§ **INFORMATION GIVEN**:
* Begin *
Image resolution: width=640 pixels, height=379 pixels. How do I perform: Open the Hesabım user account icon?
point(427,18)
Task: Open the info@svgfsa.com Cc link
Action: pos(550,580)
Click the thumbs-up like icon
* End *
* Begin *
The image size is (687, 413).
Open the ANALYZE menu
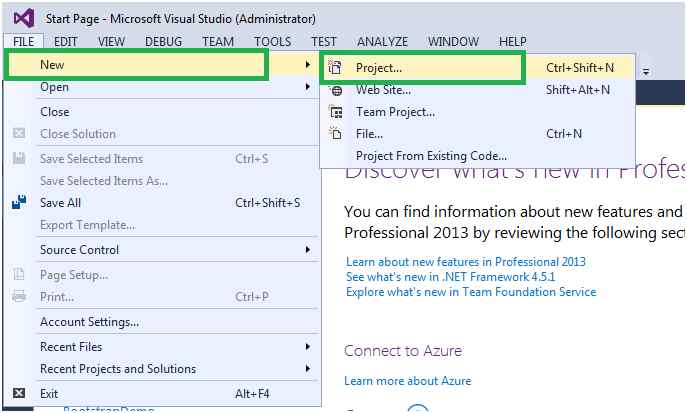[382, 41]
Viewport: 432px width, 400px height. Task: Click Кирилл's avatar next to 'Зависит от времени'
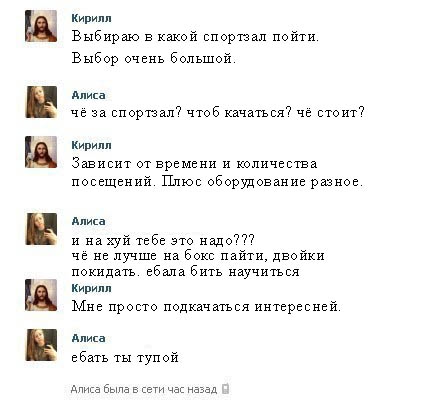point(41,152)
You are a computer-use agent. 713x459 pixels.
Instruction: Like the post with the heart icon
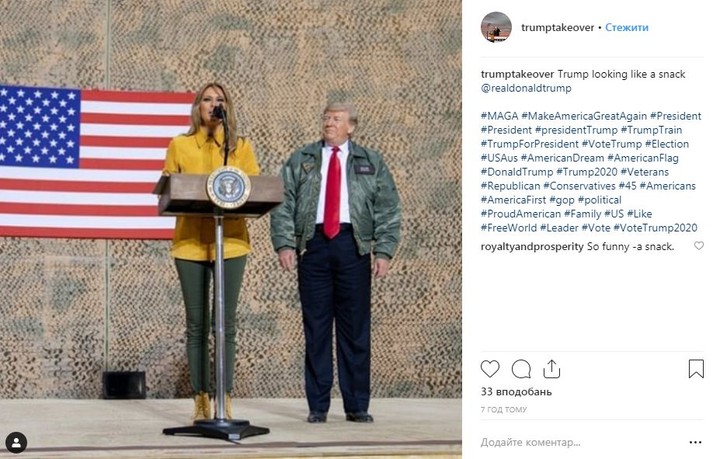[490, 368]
* End *
* Begin *
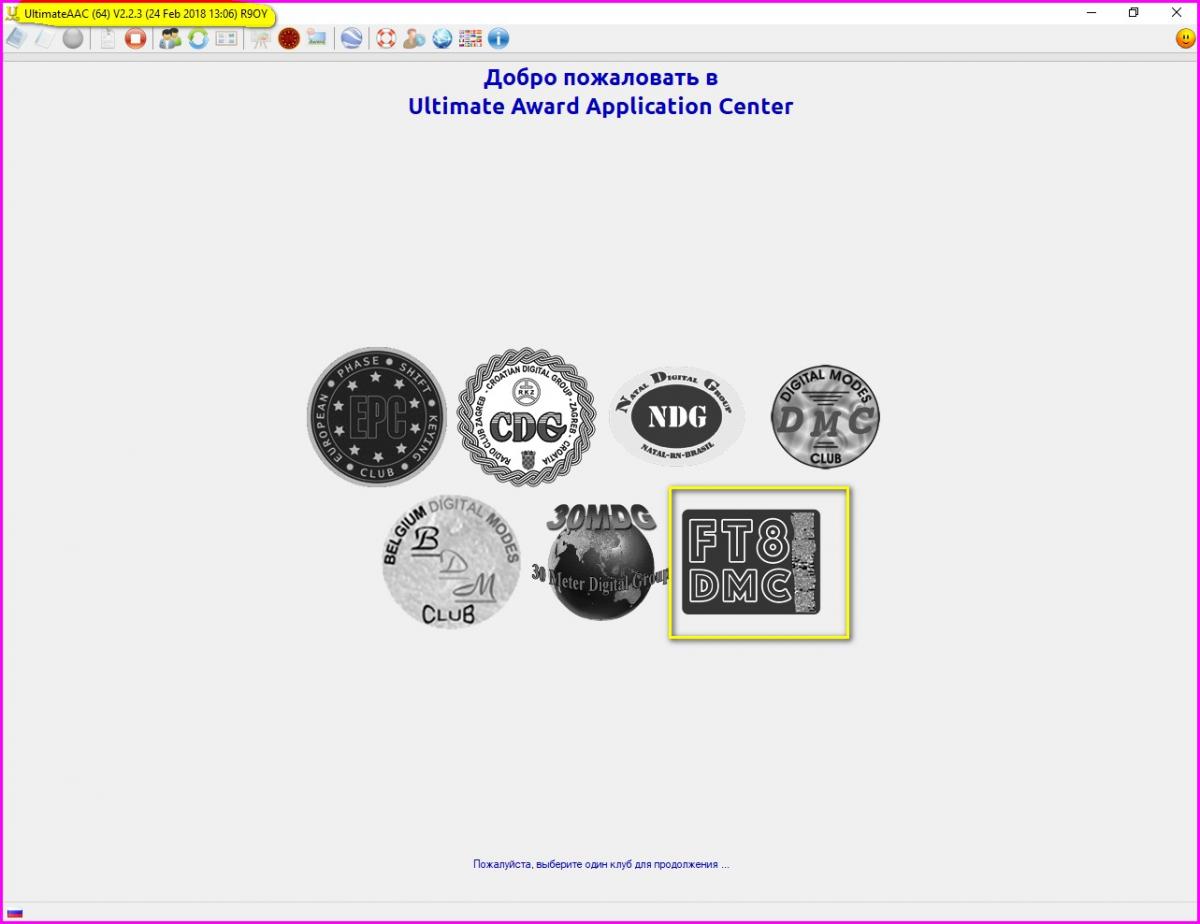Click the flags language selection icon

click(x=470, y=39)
* End *
Can you repeat, word for word, the stretch from the line containing "Image resolution: width=640" through the line containing "Click the thumbs-up like icon"?

§ **FULL RESPONSE**:
Image resolution: width=640 pixels, height=379 pixels. How do I perform: Open the Hesabım user account icon?
point(427,18)
Task: Open the info@svgfsa.com Cc link
Action: pos(550,580)
Click the thumbs-up like icon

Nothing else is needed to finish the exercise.